By Trevor Law
So this weekend I had a lot of free time and decided to watch all of the new Jessica Jones series. I knew very little about it, but I am huge fan of the new Daredevil show and I have thoroughly enjoyed most of Marvel’s television and movie properties so far.
The first thing that jumped out to me is the gritty street level vibe the show cultivates and the characters inhabit. Even her apartment/office is crappy. The first episode has a surprising amount of sex scenes in it, which I was surprised by. I mean, she is a private detective and her job is taking pictures of people cheating on their spouses so I shouldn’t have been that surprised. That being said the sex really drops off and is barely a factor for the rest of the show so if that is something that bothers you, or excites you now you know.
I was slightly bothered by how sexualized the episode was but that is because it touched on the old comic book problem of not knowing what to do with women. Something else that bothered me was the intense abuse of Jessica Jones and the fact that they made her a victim right out of the gates grated on me a bit.Because of this I was already pretty skeptical but I kept going. Jessica herself was so interesting, and her friend Trisha, as well as the awesome Luke Cage, just kept grabbing my attention.

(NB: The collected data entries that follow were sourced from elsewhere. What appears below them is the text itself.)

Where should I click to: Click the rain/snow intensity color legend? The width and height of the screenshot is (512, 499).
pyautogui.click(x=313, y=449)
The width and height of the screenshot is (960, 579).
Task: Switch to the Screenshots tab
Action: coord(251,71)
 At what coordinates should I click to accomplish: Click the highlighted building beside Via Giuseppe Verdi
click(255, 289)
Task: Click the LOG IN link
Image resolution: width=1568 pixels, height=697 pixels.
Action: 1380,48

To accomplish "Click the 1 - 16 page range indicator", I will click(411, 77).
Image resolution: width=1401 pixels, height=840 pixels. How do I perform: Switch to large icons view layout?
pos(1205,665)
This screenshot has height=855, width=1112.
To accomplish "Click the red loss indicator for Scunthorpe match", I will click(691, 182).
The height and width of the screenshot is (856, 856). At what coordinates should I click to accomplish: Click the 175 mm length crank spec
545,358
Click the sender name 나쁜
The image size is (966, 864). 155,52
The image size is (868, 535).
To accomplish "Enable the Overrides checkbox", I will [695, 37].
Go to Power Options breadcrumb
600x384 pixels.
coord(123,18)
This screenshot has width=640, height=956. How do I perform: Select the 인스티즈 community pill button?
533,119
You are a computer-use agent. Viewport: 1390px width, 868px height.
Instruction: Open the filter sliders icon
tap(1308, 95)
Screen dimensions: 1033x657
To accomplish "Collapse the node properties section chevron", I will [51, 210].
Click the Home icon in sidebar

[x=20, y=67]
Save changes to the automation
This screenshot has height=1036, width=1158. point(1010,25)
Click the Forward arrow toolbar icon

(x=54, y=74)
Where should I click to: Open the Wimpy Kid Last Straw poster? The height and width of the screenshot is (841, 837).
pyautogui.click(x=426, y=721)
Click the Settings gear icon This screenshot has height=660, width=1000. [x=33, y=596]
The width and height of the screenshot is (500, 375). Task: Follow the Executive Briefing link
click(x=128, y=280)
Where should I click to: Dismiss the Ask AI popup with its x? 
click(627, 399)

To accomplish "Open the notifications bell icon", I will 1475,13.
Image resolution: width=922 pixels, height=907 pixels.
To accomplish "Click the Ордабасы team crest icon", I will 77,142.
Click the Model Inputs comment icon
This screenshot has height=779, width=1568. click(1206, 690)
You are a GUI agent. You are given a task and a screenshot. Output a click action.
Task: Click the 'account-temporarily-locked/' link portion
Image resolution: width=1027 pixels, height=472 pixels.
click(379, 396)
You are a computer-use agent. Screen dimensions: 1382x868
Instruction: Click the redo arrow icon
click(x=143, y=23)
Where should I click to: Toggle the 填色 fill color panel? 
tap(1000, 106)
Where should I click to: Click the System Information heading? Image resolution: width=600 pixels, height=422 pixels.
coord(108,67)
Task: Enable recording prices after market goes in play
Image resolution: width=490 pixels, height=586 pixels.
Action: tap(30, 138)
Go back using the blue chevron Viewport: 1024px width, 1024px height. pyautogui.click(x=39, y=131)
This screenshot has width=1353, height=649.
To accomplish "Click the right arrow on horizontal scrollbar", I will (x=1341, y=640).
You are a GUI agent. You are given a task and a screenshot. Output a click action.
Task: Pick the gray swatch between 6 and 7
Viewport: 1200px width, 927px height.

Jessica is kind of an asshole to everyone and she makes zero apologies for it. She drinks too much, she sleeps around and she has a ton of baggage that she carries everywhere. In short, she was a boss ass bitch and darn it I loved her for it. She was so tortured and angry, but still cared. The lengths that she was willing to go to save the innocent Hope from jail were nothing short of heroic. In short, she was a deeply flawed person who even when the world gave her a thousand reasons not to care, she does anyway.
This brings us to Killgrave, and holy mother of God what a villain. He has the ability to control minds for hours at a time with a simple word and what does he use it for? Fighting the Avengers? World conquest? Nope, he uses it to stalk and just be the creepiest S.O.B. on the planet. His energies are totally devoted to making Jessica Jones love him, because she is the only person immune to his mind control. She’s the only person in the world he can’t have and that makes him want her all the more. Never mind that he was a horrible human being before this but now he has someone to fixate on. It is remarkable to see someone so powerful be so petty. Its the little things that provoke his rage, the slight “injustices” to himself that he can’t handle. He wants control and doesn’t care how many people he has to tell to jump off a roof to do that, even when there is no harm to himself to let them live.
Like I said before, I was on the fence about where this show was going, until the mother of all plot twists happens. Jessica moves in with this guy, of her own free will. The damage he has wrought is so bad that this is the only way forward she sees. When she moves in we get to learn about Killgrave the man and why he is the way he is. He becomes sympathetic, at least a bit and you, the audience, feel like he might not be so bad. He even asks Jessica to help him become a hero and he saves a family with her help. The two are a great team and maybe, just maybe some good will come out of all of this.
But Jessica Jones can’t handle that and so she throws all of that away, and the thing is, she was right to do so. While Killgrave said all the right things he was still a monster who saw people as tools. He is an animal that needs to be locked away or put down. In that episode Marvel did something remarkable. Jessica Jones saved the audience from being overtaken from a classic domestic abuser. The same questions everyone who has ever been in that situation has had, she asked, and by God she wrestled with them, but she never forgot what she was dealing with. This is around episode seven so I won’t spoil anymore for you.
This show is ultimately about domestic abuse and the trauma it brings people. Jessica Jones, however, doesn’t need saving. She needs help, allies and friends, but she doesn’t need saving. She is a survivor in every sense of the word. She wasn’t made stronger for what happened to her, it didn’t make her who she was. She defined all of that for herself. I was on the fence about this show in the beginning because she was just another broken woman and this was a show about her overcoming adversity. That isn’t Jessica Jones though. This is about one woman trying to get by and one sick human being intent on making her his. It is a great story about a real person. While it leans on some of the classic tropes for strong female characters Jessica Jones rises above them and for that, I rate it five empty whisky bottles, out of five.